手洗いで不快さや緊張感、不安がスッキリ

続いて、4位以下から、注目の書籍をご紹介します。第5位は『気にしない習慣』でした。

内藤誼人『気にしない習慣』(明日香出版社)
内藤誼人『気にしない習慣』(明日香出版社)

「嫌われたらどうしよう」「みんな、私のことをどう思っているんだろう」……そんなふうについつい人目を気にしてしまう真面目なあなたには、本書がぴったり。

まず実践してほしいのは、人よりも自分を大切にすること。

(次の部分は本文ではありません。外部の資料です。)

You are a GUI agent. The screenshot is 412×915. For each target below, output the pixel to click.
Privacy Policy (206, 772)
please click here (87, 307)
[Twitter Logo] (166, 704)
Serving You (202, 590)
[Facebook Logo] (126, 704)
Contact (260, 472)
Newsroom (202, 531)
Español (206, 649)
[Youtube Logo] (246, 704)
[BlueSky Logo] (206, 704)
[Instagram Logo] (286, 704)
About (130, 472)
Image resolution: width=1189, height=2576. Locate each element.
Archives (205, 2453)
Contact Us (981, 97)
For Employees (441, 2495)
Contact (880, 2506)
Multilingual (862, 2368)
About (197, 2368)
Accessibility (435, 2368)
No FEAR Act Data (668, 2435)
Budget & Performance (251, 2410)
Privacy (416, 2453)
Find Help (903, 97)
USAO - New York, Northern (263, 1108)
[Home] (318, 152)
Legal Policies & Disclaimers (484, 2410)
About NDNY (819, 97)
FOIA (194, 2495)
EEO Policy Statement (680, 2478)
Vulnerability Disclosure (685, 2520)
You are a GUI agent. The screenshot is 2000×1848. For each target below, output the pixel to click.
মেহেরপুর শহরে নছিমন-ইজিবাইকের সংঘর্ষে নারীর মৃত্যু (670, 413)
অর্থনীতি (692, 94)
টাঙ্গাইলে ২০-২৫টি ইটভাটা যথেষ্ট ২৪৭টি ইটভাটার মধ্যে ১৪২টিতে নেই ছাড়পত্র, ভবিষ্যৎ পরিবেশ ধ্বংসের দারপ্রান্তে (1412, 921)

他人のことばかり優先すると疲れてしまうので、「一番は自分」「他人はその次」を徹底しましょう。自分を大切にするからこそ、他人も大切にすることができるのです。

それでもモヤモヤしたときには、手を洗うのがおすすめ。コロンビア大学の研究によると、手洗いによって不快さや緊張感、緊張、不安などといったネガティブな感情がスッキリすることがわかっています。

こまごまとしたところにまで目が届くのは、すばらしい美点です。でも、いきすぎると気持ちが疲れてしまうことも。「もう嫌だ!」と爆発してしまう前に、本書を読んで「気にしない習慣」を取り入れてみてはいかがでしょうか。

なぜ100万円の骨董品を80万円で購入できるのか

第6位の『BATNA』にもご注目ください。

齋藤孝、射手矢好雄『BATNA』(プレジデント社)
齋藤孝、射手矢好雄『BATNA』(プレジデント社)

本書のテーマは「交渉」。明治大学教授の齋藤孝氏と、国際弁護士ランキングで何度も1位に選ばれ、日本交渉学会の会長を務める射手矢好雄氏がタッグを組み、交渉に欠かせない「BATNA(バトナ)」についてわかりやすく解説してくれます。

BATNAとは、ハーバード流交渉術の最重要概念で、交渉における「代替案のなかで最良のもの」のこと。Aさんがある骨董こっとう品を80万円で買おうとしているとき、その骨董品を持つBさんは値段を100万円に設定し、決して譲らないとしましょう。このとき、Bさんから買う以外の方法を考えるのが「BATNA」です。BATNAを事前に考えておくことで、交渉をより有利に進めることができます。

交渉する際は相手の視点に立って戦略を練るべき7つのカギがありますが、そのひとつが「オプション」。自分の「利益」を実現するために、Bさんは骨董品だけでなく「別の50万円の品を併せて130万円にしてもらう」という手法です。

いわゆるプランBのようなただの代替案ではなく、目の前の相手と交渉が成立しないときに、「自分にはなにができるだろう?」「なにをするのがベストなのだろう?」とつねに考え、あらかじめ懐に持っておくべき最善の策のこと。BATNAとはそんな“奥の手”であり、“伝家の宝刀”とでもいうべき最強の武器です。

また、BATNAが使えるのは、ビジネスの交渉の場だけではありません。上司が休暇を承認してくれないときや、自分にぴったりの就職先を見つけたいとき、素敵な結婚相手を探しているとき……意外なほどさまざまなシーンで使えるのがBATNAなのです。よりよい人生を送るためのヒントとして、気軽に手に取ってほしい一冊です。